Yo! Hanukah baby: You guys got great feedback from your sub. I don't know if you knew this, but having a final exam was determined by how you behaved for the sub! So to say thank you for your great behavior, your final will not be a test. Onto the Feltron. Here are the requirements, sorry they weren't on the blog earlier: Also, Spotify users: check out Year in Music . It automatically gives you great data: top tracks this year, top artists, to albums, total minutes spent listening to music... very useful! You have till the end of class on Tuesday to finish, and I have a good feeling that you will all finish with plenty of time and do great work.

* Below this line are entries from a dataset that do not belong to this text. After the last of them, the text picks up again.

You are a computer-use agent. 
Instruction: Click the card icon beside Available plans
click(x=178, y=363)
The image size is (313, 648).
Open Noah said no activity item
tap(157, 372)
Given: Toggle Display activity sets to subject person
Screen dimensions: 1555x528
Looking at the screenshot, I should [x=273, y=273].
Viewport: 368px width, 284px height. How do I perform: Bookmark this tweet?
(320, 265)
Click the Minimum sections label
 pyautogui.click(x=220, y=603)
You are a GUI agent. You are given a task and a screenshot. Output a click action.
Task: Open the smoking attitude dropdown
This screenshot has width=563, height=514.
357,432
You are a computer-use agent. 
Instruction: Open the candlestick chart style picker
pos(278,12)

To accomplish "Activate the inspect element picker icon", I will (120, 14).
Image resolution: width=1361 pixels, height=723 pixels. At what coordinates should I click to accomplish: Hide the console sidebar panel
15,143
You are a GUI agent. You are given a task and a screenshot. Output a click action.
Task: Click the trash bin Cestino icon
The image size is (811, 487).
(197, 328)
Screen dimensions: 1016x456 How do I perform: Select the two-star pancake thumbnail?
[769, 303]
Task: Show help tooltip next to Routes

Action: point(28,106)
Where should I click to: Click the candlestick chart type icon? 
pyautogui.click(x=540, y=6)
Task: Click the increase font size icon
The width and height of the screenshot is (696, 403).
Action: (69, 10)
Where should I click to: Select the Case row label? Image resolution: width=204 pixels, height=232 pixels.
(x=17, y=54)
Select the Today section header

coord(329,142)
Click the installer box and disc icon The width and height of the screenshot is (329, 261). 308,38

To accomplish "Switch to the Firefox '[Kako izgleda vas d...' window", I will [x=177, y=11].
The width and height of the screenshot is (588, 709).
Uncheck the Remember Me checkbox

Feltron Project - Getting Real

Poppy's first GIF! I will return, with tons of pictures of her, soon! In class and for homework,work on your Feltrons - figure out what kind of charts you want to make, and how you will present them. THEY ARE DUE ON TUESDAY OF NEXT WEEK! YOU CAN DO THIS! Here are some charts I have made for my Samtron 2015:

Happy Thanksgiving!

After Issy determines who did their homework, you guys will spend the class working on Independent Probability . While that is happening, I'd like you to also make a spreadsheet and start entering your data in it. (Iggy, Dash, Dylan and Matthew should be able to show you how). Your only homework over the next week and a half is to: Keep track of your data and enter it into your spreadsheet. After this week and a half break, you will need to send me a spreadsheet of your data. Then we will work on graphing it in interesting ways, and looking for insights in it. (You can start doing that over break if you are the type that puts work off).

BABY!

Marcelle and I had a baby yesterday!!! It seems that I will be needed at home for a bit. I will be back as soon as I can... but in the meantime, you lucky kids have Issy subbing. Today's schedule 8:30-8:35 Probably get dismissed from circle late 8:35-8:50 Discuss homework ("talk to your parents/family about a time they had to make an important decision and probability/statistics played a big part") 8:50-9:25 Work on: Simple Probability Adding Probability Watch the videos, work in pairs, or ask Issy as-needed. It's homework if you don't finish 9:25 Straighten up, dismissal

Project, statistics in medicine

I heard lots of complaints about long-term projects in Spanish. Well... We have one in math. Please don't forget about it, and start imagining how you will graph the data you've been collecting. Today's discussion was really good. Turns out, the ECV didn't work - Poppy refuses to turn. It was really wild to watch her fight back against being rotated (on the ultrasound). Finally, as we said in class, your homework is to talk to your parents/family about a time they had to make an important decision and probability/statistics played a big part : medical, financial, school-related are some ideas.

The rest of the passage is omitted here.